- Source -
- - - -
Fae Farm review - Right crop, wrong season

Promotional Fae Farm artwork showing characters flying, catching bugs, and showing off items.

Promotional Fae Farm artwork showing characters flying, catching bugs, and showing off items.

Farming is a tireless and - let's face it - thankless job. There’s no two ways around it. It isn’t all planting whatever you want, where you want, and fighting skeletons in a cave before your romantic evening meet-up with the village baker. And Fae Farm won’t do much to convince you otherwise. It makes farming fun, and only fun, with few struggles other than mourning the loss of a bean sprout as the seasons change. But that could be exactly what you want.

Developed by Phoenix Labs, Fae Farm is a far-flung departure from the team’s initial efforts to take on Capcom’s action-packed Monster Hunter franchise with Dauntless. Instead of banding together to battle huge beasts with similarly gargantuan weapons, its latest project has you tending to crops, petting chickens, and flying with the fairies. How it starts out is a little bizarre, with a lost town’s mayor who sirens outsiders to chart treacherous seas simply to work the empty field north of the town.

It really sounds like she’s caused the deaths of many with her message-in-a-bottle antics before you made it through the maelstrom. If the fae folk who used to visit before the whirlpools didn’t want to chance it, why would you? Apparently the potential to meet a big fairy is reason enough to skirt death and perform back-breaking labour for a whole season. But let's not dwell on the silent sinister aspects of an otherwise soft and simple adventure.

Exploring a dungeon in Fae Farm.
expand image

Same crop, different soil

Yes, Fae Farm is another rather average “cosy” role-playing game. Landing on its mysterious isle without a place to inherit from your family or a bout of amnesia, it’s slightly different in that regard, but familiar in most others.

Whether you’ve been around the block with the classics or fallen in love with the genre through the institutional and monumental achievement that is Stardew Valley, it’s best to view Fae Farm not as an innovative new standard of the somehow relaxing chore simulators, but as a welcoming entryway for friends and family. Young children will eat it up and, with enough luck, a parent or grandparent with some patience and spare time will, too. However, the lack of split-screen multiplayer on Nintendo Switch will be a major hurdle.

Where most games of its type rarely hold your hand and punish you at every opportunity, Fae Farm focuses on making the experience as chill and stress-free as possible. Given it’s still set around cramming as much into a virtual day as you can, you’ll soon hit your limit as all your possible tasks start to pile up.

With free-flowing movement aided by hops and hovers, you rarely feel purposefully weighed down by artificial value. There’s a great natural flow to everything you could ever want to do, and even the entirely avoidable combat is simplified to repeated swings of a blunt bit of wood or the occasional resource-draining spell.

Crying over a semi-empty allotment in Fae Farm.
expand image

Planting the seeds of a long life

Other than evergreen crops wilting between seasons for reasons unknown, there’s little in the way of negative consequences for being too adventurous, stopping out late, or getting kicked around by animated “jumbles” like pocket watches, cannon elephants, and iconic aggressive chests. It’s a welcome reprieve from the anxiety-inducing mechanics from the games Fae Farm has taken clear inspiration from; yoinking the hooks from one while leaving the grievances behind.

It takes away the surprising tactical depth from some of the more serious contenders in the space - arguably those that first got their claws into us who claim to adore these “wholesome” titles - but there is some truth to the idea of less being more.
- - - -
- Records shown -
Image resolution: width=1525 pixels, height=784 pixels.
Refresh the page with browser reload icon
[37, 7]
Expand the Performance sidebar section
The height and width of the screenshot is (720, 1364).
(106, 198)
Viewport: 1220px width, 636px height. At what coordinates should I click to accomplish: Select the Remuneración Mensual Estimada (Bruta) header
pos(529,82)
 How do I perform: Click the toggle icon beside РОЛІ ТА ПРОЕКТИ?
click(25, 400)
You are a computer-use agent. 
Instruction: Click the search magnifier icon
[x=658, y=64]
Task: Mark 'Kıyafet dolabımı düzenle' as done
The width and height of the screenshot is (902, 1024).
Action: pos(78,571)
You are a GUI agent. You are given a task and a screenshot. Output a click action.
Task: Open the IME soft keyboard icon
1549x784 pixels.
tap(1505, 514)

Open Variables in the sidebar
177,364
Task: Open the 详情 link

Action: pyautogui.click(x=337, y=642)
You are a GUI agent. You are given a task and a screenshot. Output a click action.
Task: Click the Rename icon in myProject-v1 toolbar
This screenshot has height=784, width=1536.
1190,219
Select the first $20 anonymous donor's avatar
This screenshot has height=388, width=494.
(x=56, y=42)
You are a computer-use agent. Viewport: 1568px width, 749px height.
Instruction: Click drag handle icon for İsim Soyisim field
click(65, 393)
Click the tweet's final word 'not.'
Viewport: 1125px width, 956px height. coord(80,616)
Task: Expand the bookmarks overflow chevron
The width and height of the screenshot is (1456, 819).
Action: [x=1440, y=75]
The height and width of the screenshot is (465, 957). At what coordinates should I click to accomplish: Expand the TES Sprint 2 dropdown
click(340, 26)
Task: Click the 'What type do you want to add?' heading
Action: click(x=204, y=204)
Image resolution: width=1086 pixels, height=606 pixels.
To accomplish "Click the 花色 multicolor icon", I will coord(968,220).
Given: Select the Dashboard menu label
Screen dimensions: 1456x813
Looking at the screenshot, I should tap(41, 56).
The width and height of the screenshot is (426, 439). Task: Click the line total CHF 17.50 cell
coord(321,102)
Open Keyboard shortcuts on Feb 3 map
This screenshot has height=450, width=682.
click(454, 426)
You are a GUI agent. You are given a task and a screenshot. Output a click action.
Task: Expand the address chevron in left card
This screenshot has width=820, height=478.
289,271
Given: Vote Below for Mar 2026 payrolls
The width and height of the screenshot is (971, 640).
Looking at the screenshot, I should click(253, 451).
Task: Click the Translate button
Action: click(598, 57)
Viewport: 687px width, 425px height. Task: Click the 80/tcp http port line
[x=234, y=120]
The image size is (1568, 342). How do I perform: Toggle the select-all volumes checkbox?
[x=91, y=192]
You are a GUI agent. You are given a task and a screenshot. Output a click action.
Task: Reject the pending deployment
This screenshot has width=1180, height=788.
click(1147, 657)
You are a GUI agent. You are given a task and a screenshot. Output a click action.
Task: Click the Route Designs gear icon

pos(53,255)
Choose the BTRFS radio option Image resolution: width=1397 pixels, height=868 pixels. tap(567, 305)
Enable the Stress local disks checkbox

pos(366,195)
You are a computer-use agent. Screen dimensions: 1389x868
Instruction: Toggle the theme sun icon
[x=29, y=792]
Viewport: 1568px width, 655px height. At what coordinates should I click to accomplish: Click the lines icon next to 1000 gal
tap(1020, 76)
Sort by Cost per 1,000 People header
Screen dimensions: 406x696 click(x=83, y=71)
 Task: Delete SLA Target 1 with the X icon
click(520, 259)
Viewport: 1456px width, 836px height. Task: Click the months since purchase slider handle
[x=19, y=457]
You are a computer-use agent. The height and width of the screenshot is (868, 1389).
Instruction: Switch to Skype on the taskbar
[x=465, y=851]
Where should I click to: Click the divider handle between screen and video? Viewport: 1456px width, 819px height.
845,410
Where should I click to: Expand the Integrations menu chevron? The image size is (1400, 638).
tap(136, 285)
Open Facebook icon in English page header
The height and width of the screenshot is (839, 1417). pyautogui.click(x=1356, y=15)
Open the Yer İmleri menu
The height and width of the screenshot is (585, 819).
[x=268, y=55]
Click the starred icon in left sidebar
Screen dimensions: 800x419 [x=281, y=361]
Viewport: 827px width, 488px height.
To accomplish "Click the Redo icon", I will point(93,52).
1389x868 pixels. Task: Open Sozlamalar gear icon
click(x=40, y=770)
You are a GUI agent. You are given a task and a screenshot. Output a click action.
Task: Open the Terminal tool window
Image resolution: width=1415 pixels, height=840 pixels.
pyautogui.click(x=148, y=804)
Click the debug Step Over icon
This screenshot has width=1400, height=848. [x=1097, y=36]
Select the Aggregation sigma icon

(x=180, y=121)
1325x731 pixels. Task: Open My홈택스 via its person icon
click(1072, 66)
- - - -
- Problem 1 -
Answer these questions from the Fae Farm review:
(a) Which developer made Fae Farm?
(b) On which platform does the game lack split-screen multiplayer?
(c) What is the combat simplified to?
- Problem 2 -
Recast the part of the entries that opens with the line containing "Task: Open the 详情 link" and closes with the line containing "pos(53,255)" as a Markdown table with the columns Row and Entry. Number each line in Row, put the line itself in Entry, and skip blank lines.

- Correct output 1 -
(a) Phoenix Labs
(b) Nintendo Switch
(c) Repeated swings of a blunt bit of wood or the occasional resource-draining spell

- Correct output 2 -
| Row | Entry |
|---|---|
| 1 | Task: Open the 详情 link |
| 2 | Action: pyautogui.click(x=337, y=642) |
| 3 | You are a GUI agent. You are given a task and a screenshot. Output a click action. |
| 4 | Task: Click the Rename icon in myProject-v1 toolbar |
| 5 | This screenshot has height=784, width=1536. |
| 6 | 1190,219 |
| 7 | Select the first $20 anonymous donor's avatar |
| 8 | This screenshot has height=388, width=494. |
| 9 | (x=56, y=42) |
| 10 | You are a computer-use agent. Viewport: 1568px width, 749px height. |
| 11 | Instruction: Click drag handle icon for İsim Soyisim field |
| 12 | click(65, 393) |
| 13 | Click the tweet's final word 'not.' |
| 14 | Viewport: 1125px width, 956px height. coord(80,616) |
| 15 | Task: Expand the bookmarks overflow chevron |
| 16 | The width and height of the screenshot is (1456, 819). |
| 17 | Action: [x=1440, y=75] |
| 18 | The height and width of the screenshot is (465, 957). At what coordinates should I click to accomplish: Expand the TES Sprint 2 dropdown |
| 19 | click(340, 26) |
| 20 | Task: Click the 'What type do you want to add?' heading |
| 21 | Action: click(x=204, y=204) |
| 22 | Image resolution: width=1086 pixels, height=606 pixels. |
| 23 | To accomplish "Click the 花色 multicolor icon", I will coord(968,220). |
| 24 | Given: Select the Dashboard menu label |
| 25 | Screen dimensions: 1456x813 |
| 26 | Looking at the screenshot, I should tap(41, 56). |
| 27 | The width and height of the screenshot is (426, 439). Task: Click the line total CHF 17.50 cell |
| 28 | coord(321,102) |
| 29 | Open Keyboard shortcuts on Feb 3 map |
| 30 | This screenshot has height=450, width=682. |
| 31 | click(454, 426) |
| 32 | You are a GUI agent. You are given a task and a screenshot. Output a click action. |
| 33 | Task: Expand the address chevron in left card |
| 34 | This screenshot has width=820, height=478. |
| 35 | 289,271 |
| 36 | Given: Vote Below for Mar 2026 payrolls |
| 37 | The width and height of the screenshot is (971, 640). |
| 38 | Looking at the screenshot, I should click(253, 451). |
| 39 | Task: Click the Translate button |
| 40 | Action: click(598, 57) |
| 41 | Viewport: 687px width, 425px height. Task: Click the 80/tcp http port line |
| 42 | [x=234, y=120] |
| 43 | The image size is (1568, 342). How do I perform: Toggle the select-all volumes checkbox? |
| 44 | [x=91, y=192] |
| 45 | You are a GUI agent. You are given a task and a screenshot. Output a click action. |
| 46 | Task: Reject the pending deployment |
| 47 | This screenshot has width=1180, height=788. |
| 48 | click(1147, 657) |
| 49 | You are a GUI agent. You are given a task and a screenshot. Output a click action. |
| 50 | Task: Click the Route Designs gear icon |
| 51 | pos(53,255) |